Exercise brief: Scan the entries below for the word "logo" and copy every line where it turns up.

Task data:
=-=-=

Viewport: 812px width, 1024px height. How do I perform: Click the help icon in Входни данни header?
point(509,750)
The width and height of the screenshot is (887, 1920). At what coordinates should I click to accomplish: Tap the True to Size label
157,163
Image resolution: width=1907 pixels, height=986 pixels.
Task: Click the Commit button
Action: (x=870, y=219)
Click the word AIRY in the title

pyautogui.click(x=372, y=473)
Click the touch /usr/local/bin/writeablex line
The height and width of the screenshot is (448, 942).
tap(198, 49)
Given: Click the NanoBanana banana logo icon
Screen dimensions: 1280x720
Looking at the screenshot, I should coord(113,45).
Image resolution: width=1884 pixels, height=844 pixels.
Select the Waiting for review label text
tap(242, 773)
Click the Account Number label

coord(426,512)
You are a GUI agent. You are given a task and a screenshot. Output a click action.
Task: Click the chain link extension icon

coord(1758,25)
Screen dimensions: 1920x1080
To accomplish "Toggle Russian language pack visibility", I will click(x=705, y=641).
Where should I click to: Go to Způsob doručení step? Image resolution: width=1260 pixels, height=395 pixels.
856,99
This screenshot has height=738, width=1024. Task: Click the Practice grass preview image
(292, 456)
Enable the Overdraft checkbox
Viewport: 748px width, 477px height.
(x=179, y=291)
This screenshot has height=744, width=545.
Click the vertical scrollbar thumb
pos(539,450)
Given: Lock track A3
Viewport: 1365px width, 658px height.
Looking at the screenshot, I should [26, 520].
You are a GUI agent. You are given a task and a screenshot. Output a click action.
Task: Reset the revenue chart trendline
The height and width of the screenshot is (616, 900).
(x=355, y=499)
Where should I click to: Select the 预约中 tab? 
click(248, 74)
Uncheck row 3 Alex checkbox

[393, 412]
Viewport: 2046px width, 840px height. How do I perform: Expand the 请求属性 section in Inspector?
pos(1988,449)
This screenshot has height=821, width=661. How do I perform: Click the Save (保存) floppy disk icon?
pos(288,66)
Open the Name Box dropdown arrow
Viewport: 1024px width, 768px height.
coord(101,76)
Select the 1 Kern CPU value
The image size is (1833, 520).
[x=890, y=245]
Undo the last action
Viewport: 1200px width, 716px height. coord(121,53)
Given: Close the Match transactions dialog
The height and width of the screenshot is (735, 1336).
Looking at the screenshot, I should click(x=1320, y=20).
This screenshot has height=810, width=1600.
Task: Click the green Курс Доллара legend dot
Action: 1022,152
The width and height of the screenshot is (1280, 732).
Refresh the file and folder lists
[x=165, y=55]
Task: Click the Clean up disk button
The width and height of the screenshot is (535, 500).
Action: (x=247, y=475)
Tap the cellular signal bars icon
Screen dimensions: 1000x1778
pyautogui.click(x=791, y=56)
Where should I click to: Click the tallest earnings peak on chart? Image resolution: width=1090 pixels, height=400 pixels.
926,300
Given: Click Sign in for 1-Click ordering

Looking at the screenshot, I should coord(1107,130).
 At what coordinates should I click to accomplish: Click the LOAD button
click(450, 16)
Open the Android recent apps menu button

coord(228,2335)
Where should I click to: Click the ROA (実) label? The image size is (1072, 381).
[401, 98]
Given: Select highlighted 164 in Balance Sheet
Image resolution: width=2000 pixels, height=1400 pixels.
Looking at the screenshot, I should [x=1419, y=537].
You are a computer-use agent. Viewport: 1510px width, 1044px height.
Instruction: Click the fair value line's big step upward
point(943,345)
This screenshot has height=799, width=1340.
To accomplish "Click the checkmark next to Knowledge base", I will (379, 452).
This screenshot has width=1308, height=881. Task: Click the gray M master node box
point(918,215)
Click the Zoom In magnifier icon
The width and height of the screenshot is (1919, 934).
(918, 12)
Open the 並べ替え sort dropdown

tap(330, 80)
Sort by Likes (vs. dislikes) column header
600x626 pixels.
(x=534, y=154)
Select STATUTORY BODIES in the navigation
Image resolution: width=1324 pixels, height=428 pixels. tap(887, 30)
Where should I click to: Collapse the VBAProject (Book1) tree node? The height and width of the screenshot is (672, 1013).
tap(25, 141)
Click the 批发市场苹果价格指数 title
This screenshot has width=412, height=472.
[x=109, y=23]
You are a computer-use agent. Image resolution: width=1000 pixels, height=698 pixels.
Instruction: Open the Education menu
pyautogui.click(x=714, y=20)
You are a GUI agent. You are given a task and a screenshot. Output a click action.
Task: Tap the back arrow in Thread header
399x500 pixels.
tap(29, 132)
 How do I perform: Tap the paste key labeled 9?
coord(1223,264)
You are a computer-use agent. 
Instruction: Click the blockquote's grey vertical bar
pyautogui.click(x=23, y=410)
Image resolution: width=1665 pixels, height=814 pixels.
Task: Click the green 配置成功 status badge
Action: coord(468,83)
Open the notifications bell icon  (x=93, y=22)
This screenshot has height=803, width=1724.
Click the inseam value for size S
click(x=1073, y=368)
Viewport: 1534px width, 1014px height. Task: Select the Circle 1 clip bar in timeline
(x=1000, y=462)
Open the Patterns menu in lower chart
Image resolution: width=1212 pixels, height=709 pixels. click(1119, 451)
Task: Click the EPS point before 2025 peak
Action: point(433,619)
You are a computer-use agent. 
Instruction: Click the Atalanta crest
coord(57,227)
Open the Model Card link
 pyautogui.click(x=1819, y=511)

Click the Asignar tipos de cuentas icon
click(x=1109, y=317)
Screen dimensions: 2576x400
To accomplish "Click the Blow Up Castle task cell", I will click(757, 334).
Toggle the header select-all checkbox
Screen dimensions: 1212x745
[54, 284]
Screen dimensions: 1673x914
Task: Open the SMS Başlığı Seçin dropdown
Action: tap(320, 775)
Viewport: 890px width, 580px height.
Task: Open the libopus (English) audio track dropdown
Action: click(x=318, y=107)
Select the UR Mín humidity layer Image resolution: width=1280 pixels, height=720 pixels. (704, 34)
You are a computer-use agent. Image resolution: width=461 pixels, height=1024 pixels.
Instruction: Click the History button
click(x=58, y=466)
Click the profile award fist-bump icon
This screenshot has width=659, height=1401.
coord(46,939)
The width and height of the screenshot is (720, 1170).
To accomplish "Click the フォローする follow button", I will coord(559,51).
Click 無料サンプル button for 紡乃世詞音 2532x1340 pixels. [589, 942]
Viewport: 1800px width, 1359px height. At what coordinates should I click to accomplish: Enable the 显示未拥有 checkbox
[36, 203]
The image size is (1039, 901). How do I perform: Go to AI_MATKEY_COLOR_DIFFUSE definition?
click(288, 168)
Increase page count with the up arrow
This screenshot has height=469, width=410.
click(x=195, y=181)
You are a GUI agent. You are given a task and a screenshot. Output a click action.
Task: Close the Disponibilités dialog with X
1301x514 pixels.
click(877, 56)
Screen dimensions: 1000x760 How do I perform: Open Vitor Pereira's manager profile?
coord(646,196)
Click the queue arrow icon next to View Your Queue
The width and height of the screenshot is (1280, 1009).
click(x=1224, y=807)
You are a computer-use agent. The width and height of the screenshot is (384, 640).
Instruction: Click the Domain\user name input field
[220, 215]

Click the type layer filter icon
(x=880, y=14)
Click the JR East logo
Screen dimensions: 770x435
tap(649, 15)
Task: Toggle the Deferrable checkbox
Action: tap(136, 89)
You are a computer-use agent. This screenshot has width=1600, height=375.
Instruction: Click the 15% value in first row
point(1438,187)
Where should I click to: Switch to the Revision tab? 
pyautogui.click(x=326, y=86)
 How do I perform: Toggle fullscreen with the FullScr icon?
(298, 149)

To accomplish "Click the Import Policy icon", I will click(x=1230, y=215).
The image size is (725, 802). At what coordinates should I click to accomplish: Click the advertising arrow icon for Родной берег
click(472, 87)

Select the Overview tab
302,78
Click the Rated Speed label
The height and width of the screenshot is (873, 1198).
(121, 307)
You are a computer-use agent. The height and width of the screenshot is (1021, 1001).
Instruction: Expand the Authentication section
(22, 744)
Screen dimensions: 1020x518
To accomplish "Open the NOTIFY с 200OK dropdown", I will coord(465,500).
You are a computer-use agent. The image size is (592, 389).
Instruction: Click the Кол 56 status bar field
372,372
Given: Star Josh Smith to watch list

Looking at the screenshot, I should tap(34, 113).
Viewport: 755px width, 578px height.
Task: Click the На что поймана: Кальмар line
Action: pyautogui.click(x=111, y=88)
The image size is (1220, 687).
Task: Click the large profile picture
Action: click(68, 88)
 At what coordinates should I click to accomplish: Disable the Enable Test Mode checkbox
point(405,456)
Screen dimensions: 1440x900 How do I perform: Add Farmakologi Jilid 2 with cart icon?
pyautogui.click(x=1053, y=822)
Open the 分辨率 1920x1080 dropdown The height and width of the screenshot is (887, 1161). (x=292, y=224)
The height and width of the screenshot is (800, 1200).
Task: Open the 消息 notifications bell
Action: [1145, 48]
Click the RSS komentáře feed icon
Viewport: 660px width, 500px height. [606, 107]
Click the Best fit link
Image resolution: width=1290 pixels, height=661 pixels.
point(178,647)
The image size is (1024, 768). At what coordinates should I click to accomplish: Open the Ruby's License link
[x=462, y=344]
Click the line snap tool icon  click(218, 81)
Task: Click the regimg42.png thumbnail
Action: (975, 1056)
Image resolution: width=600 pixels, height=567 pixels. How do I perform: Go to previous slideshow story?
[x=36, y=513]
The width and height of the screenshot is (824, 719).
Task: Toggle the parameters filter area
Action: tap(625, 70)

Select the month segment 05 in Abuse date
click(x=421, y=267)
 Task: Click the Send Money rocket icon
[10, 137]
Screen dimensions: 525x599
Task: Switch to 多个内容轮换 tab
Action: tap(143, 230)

=-=-=

Answer to this problem:
Given: Click the NanoBanana banana logo icon
Click the JR East logo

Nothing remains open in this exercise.